= Luther Meade Blackman =

Luther Meade Blackman (February 14, 1834-July 11, 1919) was an American engraver. He was born in Sandy Hook, Newtown, in Fairfield County, Connecticut to Denman (or Denmon) and Elizabeth Jane Shepard Blackman. His parents were married January 6, 1831. He was second of six children. Years after Blackman's death, he was accused of forging the Bat Creek Inscription of 1889.

== Bat Creek stone ==
Luther Blackman was accused of forging the Bat Creek stone, which was found in a burial mound in 1889. The theory of Blackman being the forger has not gained much support. However, Lowell Kirk, who lives on Bat Creek, is convinced that Blackman is the forger. Blackman was an engraver who lived near the Tipton farm. He was also a neighbor of Jim Lawson.
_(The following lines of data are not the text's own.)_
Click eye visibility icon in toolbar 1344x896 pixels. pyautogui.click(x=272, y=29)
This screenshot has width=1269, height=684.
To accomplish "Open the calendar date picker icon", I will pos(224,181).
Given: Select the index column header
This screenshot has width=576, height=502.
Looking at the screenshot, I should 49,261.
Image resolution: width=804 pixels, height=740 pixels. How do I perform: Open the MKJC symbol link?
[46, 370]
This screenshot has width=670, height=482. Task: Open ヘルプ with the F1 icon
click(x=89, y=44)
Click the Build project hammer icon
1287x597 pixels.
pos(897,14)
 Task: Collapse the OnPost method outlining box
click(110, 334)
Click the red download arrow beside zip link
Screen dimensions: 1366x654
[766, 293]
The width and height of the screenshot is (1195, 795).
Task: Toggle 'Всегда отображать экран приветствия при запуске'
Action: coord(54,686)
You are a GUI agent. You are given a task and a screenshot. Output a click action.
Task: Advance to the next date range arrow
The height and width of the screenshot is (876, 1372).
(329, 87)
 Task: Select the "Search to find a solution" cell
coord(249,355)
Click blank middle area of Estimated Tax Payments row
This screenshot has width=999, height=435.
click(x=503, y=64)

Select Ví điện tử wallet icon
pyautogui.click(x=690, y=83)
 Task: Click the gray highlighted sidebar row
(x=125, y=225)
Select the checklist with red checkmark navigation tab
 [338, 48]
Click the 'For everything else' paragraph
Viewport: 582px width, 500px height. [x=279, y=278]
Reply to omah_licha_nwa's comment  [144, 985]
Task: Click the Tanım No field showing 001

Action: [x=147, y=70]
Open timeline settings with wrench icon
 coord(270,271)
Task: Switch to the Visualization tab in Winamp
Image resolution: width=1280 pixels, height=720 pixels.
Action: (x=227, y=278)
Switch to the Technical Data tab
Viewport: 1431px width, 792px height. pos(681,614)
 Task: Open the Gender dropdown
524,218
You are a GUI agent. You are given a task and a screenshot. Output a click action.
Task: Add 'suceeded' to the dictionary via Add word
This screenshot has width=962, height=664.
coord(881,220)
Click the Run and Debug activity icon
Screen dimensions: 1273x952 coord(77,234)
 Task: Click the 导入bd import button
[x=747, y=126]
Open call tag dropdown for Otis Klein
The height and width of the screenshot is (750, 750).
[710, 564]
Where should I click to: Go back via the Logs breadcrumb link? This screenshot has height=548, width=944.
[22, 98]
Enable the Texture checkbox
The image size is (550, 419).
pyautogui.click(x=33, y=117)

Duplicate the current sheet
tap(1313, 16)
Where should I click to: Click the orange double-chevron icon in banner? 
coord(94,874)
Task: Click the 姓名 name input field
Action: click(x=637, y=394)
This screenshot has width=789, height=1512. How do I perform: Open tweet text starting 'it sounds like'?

Blackman held a Federal Patronage job from 1870 to about 1890. It was during this time that President Grover Cleveland created the 1883 Pendleton Act to fix the Pensions Claims Office and the Postal Service. Cleveland let many Republicans be replaced by Democrats, and this increased the tension between the Democratic and Republican parties. It has been suggested that the L. C. Houk political machine that ran the Republicans in East Tennessee might have had Blackman create the stone to improve the chances to remove John W. Emmert and other Democrats from their positions.